Home is the space you prefer to be above all others. Emotional bonds are not with the home itself but what resides there. Home is a dance floor with no pants and my animals. Home is a bus ride on the long commute to work early in the morning. Home is a hotel room for the night where I can bathe and pump the AC as high as it will go. Come in, she said, I’ll give you shelter from the storm. Home is a relative term that womxn are quite adept at making wherever they go.
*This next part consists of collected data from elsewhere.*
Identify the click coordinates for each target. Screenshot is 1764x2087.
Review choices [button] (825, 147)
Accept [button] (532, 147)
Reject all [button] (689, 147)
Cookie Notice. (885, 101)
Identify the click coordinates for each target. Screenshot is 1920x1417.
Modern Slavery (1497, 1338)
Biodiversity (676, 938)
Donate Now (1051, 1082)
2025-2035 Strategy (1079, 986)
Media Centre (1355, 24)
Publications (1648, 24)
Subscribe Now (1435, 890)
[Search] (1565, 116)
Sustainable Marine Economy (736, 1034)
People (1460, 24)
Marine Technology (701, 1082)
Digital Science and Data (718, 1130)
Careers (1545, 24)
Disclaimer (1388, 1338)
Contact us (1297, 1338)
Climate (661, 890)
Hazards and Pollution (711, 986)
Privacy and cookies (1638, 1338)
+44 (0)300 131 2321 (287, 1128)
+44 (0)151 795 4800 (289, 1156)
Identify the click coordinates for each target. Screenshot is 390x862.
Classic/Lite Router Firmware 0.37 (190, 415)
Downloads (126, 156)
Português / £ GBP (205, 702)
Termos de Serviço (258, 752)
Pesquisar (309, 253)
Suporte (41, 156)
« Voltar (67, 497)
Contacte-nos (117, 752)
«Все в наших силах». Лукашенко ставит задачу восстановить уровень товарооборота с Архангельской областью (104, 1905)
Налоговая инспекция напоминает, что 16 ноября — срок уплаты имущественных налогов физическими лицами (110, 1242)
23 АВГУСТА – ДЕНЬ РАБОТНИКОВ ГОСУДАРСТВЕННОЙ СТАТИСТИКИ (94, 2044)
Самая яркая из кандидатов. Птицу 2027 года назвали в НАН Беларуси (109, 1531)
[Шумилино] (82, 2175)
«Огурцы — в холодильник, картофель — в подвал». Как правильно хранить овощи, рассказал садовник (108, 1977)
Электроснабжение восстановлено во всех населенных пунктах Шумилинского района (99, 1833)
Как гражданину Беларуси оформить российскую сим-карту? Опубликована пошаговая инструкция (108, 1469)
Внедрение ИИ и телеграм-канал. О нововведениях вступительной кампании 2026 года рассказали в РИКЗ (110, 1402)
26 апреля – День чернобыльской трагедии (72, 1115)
This month we feature Breezy Peyton (she/her) from Reverend Payton’s Big Damn Band and Mel Flowers (they/them), currently of the Secret Lives. These womxn make a home wherever they find it and find themselves mostly on stage where they create a musical home for all to witness, if for only one night or for as long as you follow them. In many cities, on many different stages, home is where the heart is.

Breezy Peyton © Phil Solomonson

Playing 300 shows a year until March 2020, Breezy Peyton was hit early with a 102-degree fever for a month straight while she witnessed her gigs dry up overnight. Facing the loss of her vitality and her livelihood, her home became the rock on which her new foundation was built. She anchored herself to making new music and keeping her band employed.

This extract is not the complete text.